Pixel coordinate grounding data:
*** Block opens ***

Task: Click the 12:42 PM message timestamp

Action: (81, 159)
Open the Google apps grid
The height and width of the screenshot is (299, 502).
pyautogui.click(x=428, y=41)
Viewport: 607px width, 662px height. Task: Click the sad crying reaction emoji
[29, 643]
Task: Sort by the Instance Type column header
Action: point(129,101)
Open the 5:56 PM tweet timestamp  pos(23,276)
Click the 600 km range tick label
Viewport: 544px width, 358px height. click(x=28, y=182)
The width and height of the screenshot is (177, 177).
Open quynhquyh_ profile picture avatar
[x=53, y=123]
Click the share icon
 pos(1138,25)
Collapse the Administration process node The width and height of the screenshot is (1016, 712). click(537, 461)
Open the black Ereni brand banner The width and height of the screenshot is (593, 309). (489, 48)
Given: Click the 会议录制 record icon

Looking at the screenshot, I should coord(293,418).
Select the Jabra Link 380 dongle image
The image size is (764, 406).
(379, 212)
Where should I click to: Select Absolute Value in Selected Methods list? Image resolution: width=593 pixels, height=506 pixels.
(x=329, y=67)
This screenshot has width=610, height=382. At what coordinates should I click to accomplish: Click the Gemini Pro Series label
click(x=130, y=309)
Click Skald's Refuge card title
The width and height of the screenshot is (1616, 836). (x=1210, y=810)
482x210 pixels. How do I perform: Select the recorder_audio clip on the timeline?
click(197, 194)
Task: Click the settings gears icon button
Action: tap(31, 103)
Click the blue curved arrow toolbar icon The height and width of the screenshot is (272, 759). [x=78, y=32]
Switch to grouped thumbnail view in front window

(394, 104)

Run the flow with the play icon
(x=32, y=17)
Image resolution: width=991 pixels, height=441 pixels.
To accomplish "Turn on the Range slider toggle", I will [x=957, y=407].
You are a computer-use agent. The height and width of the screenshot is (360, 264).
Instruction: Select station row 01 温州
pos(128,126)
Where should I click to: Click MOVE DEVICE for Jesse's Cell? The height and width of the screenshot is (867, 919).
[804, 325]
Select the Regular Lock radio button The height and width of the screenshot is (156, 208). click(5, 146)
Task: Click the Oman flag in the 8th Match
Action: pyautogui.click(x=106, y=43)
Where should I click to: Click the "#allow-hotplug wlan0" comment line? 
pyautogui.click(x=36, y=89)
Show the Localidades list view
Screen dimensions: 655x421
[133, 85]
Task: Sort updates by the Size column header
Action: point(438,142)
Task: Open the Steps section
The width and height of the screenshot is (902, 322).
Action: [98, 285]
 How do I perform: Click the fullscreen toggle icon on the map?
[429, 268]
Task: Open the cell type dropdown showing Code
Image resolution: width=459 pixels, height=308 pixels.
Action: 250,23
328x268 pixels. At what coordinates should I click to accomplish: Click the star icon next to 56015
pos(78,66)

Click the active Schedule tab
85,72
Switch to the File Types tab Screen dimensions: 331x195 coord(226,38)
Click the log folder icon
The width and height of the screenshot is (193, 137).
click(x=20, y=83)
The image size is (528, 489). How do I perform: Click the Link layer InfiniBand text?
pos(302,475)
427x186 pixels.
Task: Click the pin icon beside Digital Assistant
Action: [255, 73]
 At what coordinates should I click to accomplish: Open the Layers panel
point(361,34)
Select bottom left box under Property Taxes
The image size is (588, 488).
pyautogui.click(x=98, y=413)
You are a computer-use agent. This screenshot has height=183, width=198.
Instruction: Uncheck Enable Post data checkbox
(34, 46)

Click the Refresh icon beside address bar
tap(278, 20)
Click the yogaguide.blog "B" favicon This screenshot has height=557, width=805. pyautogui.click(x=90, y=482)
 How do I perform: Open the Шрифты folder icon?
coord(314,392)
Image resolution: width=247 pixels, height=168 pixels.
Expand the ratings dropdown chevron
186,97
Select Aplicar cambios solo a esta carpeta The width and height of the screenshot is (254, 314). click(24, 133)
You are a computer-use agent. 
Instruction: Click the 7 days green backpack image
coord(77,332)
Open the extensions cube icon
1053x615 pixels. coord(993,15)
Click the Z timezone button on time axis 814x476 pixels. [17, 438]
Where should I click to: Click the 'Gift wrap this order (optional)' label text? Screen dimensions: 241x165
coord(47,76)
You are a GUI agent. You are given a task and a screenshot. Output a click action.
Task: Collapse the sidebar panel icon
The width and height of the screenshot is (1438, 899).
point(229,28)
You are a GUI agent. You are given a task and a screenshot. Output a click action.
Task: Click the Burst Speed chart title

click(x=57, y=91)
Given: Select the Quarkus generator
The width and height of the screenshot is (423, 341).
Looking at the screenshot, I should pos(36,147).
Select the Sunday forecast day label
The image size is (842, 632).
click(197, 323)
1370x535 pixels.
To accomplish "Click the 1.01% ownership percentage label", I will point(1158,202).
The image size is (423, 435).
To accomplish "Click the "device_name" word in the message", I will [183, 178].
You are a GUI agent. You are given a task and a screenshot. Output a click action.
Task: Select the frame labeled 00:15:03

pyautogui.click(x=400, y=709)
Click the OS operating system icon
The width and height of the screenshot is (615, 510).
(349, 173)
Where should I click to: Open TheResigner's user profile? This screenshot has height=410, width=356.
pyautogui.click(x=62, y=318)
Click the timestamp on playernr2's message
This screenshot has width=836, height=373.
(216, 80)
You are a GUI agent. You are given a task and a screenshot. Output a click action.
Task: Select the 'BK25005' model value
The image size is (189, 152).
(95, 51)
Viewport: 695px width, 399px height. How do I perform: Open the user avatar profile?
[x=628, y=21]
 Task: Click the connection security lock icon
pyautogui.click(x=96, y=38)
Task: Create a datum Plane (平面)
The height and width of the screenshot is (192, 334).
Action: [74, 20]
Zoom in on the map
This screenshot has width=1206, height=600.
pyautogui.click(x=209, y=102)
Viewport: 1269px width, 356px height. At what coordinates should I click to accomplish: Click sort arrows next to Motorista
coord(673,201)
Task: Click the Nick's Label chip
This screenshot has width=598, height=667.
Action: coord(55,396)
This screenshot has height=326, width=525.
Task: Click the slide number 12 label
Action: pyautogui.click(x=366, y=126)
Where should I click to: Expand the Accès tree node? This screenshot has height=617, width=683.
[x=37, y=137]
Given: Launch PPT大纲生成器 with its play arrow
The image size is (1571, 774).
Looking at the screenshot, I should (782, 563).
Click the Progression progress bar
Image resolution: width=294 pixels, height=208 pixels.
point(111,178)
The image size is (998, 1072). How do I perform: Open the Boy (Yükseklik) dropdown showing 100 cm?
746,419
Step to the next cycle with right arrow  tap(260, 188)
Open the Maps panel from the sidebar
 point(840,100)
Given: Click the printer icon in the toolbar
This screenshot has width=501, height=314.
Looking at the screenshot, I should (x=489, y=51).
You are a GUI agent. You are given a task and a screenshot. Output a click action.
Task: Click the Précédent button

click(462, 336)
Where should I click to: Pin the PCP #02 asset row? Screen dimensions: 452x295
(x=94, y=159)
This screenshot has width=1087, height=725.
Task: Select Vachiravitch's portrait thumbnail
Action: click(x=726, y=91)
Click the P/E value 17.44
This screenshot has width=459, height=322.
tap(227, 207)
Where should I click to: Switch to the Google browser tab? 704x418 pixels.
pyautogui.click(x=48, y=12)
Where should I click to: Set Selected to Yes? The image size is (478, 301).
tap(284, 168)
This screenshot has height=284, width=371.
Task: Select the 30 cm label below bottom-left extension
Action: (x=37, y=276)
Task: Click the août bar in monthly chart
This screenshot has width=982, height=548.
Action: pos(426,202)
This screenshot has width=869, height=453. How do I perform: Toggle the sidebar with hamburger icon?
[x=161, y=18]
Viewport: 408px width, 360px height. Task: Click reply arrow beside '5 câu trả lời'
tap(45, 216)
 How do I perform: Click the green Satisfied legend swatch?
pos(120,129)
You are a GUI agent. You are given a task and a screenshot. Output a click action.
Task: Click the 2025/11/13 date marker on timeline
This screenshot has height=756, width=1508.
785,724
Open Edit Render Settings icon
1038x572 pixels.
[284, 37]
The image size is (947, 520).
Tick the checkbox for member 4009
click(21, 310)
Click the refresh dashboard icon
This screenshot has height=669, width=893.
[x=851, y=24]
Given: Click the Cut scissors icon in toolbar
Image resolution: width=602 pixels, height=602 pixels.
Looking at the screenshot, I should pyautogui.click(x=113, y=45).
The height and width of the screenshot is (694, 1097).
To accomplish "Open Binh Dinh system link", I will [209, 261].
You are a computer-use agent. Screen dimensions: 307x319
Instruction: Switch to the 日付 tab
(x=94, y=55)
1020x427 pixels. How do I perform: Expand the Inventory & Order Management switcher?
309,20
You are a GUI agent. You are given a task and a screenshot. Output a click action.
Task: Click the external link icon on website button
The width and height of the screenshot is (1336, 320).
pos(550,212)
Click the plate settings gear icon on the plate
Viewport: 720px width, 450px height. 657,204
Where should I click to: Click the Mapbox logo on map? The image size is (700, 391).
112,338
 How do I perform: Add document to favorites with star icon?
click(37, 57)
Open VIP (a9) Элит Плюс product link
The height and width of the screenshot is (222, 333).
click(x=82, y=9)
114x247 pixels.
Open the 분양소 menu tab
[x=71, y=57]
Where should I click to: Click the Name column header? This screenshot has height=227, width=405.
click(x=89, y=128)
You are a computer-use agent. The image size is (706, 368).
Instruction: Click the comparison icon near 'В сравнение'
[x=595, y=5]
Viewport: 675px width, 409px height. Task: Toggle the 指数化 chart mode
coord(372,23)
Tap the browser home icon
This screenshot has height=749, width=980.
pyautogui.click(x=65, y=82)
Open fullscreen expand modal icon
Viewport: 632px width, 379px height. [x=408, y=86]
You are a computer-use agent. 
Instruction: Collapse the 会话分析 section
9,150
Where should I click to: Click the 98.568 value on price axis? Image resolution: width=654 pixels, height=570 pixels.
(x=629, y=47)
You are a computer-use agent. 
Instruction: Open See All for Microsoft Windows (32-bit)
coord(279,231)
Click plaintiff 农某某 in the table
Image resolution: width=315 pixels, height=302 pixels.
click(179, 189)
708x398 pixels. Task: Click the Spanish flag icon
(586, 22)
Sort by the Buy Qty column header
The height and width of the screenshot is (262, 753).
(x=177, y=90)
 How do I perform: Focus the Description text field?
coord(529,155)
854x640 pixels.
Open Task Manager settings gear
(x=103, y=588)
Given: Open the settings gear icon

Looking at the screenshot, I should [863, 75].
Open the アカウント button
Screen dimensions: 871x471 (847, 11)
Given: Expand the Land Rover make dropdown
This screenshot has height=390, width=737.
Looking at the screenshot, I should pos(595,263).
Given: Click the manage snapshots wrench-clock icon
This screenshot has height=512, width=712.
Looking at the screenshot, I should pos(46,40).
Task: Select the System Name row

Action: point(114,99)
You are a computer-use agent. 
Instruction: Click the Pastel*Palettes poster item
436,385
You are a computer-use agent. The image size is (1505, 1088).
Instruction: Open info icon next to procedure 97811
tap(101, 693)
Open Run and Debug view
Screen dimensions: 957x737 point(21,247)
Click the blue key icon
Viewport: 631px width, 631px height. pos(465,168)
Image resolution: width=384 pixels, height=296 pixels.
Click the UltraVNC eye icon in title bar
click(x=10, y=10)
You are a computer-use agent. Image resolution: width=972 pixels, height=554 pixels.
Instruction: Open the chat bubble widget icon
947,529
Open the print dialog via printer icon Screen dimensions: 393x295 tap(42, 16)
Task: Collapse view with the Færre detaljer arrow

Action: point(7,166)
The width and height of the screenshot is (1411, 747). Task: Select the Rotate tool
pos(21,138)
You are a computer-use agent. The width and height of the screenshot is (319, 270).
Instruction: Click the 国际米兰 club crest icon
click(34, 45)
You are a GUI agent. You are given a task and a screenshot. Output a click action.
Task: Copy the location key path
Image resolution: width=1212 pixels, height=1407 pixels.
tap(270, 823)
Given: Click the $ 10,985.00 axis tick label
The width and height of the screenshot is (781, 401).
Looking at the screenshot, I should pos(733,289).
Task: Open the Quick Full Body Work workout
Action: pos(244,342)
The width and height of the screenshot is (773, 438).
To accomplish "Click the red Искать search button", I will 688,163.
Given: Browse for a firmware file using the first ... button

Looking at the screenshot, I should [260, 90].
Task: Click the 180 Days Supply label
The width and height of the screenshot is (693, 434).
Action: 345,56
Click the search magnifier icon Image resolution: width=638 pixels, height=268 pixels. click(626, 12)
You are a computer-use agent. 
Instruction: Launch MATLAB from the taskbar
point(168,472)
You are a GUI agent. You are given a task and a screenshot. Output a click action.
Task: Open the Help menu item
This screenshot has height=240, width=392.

*** Block closes ***

**EXERCISE OBJECTIVE**
The expected output is every line of the records in which the string "will" appears.

**ANSWER TO THIS PROBLEM**
To accomplish "Turn on the Range slider toggle", I will [x=957, y=407].
To accomplish "Click the 1.01% ownership percentage label", I will point(1158,202).
To accomplish "Click the "device_name" word in the message", I will [183, 178].
To accomplish "Open Binh Dinh system link", I will [209, 261].
To accomplish "Click the red Искать search button", I will 688,163.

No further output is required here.